Para o especialista em segurança pública José dos Reis Santos Filho, não existe um número ideal de policiais em relação ao número de habitantes porque isso depende da realidade de cada lugar.
“Vai depender muito, muito mesmo, de cada realidade concreta. Beirute, por exemplo, precisa hoje de um número de policiais muito maior do que nos tempos de paz.”
Para o especialista, porém, a redução de efetivo da polícia, e até a forma como os policiais são empregados na repressão dos crimes, interfere diretamente na qualidade do serviço prestado.
“Você tem mais população para cuidar e mais crime para investigar e prevenir”, afirma.

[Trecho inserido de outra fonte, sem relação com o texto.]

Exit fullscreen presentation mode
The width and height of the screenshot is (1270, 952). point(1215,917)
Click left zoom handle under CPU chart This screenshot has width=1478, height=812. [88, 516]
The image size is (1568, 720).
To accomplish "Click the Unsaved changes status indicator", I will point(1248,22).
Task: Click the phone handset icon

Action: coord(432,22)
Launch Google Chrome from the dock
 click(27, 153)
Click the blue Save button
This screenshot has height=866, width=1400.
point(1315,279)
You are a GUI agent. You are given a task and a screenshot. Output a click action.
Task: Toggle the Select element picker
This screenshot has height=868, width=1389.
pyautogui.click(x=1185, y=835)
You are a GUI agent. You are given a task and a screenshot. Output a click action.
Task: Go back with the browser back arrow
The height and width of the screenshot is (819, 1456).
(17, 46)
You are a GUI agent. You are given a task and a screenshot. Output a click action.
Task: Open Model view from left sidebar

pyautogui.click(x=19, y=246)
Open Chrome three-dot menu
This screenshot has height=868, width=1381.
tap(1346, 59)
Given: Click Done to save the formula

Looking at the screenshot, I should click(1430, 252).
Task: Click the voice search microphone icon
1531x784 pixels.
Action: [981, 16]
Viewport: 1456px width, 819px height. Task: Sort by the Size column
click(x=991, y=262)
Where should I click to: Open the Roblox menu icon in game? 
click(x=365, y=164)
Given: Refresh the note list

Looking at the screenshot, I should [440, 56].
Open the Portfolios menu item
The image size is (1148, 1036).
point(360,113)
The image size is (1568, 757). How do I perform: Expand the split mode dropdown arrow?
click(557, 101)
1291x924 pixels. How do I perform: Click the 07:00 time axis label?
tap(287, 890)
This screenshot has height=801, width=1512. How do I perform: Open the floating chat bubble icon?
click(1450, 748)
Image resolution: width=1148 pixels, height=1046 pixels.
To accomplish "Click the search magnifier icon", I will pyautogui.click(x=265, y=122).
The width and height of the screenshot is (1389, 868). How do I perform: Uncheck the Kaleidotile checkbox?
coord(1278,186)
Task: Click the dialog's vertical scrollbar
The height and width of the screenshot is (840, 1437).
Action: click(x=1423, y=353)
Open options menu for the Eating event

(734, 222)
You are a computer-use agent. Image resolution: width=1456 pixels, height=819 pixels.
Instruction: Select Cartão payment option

Secretário diz que Estado vai contratar mais policiais
O secretário da Segurança Pública de São Paulo, Fernando Grella Vieira, afirmou que o governo está trabalhando para aumentar o efetivo das polícias e, também, colocar mais homens no policiamento das ruas.
“O esforço está sendo feito a todo tempo. Na gestão atual do governo foram feitas mais de 12 mil contratações, de 2011 para cá”, disse.
Ainda segundo ele, hoje há 3.650 policiais nos cursos de formação e já foi autorizada a abertura de concurso para mais 10.590 vagas para todas as carreiras das três polícias.
Sobre a redução do efetivo nos últimos anos, Grella diz que parte se deve à saída natural de servidores. “Você sabe que tem carreiras que, em determinados momentos, sofrem evasão. Então, você não tem uma coisa estanque.”
Além disso, o secretário admite que o Estado tem dificuldade para acelerar a contratação de novos policiais porque eles precisam de preparação adequada e há uma limitação de vagas nas escolas de formação das polícias.
“Estamos com a capacidade máxima de formação das Polícias Civil e da Militar. Mesmo que quiséssemos contratar neste ano 5.000 homens, não daria. Como você vai fazer a formação? Formar inadequadamente, sem ter um tempo suficiente para adquirir toda a expertise?”.
Para ele, o esforço de contratação precisa ser feito durante anos até se chegar ao contingente ideal.
O secretário reconhece ainda que a redução do efetivo pode influenciar na eficiência da Polícia Civil, mas que não são apenas os “recursos humanos” que podem melhorar seu desempenho.
Isso também está ligado à maior disponibilização de ferramentas para investigação, como novos programas. Segundo Grella, isso está sendo feito em sua gestão.
Enquanto não consegue fazer as contratações necessárias, o governo tenta otimizar o efetivo já existente. Uma das medidas é a “Jornada Extraordinária”, em que PMs vão poder trabalhar nos seus horários de folga. Isso pode aumentar o efetivo das ruas em até 5.000 homens.
Outra medida foi acabar com a exigência de PMs parar guardar veículos roubados à espera da perícia, a não ser em casos em que tenha ocorrido um crime grave.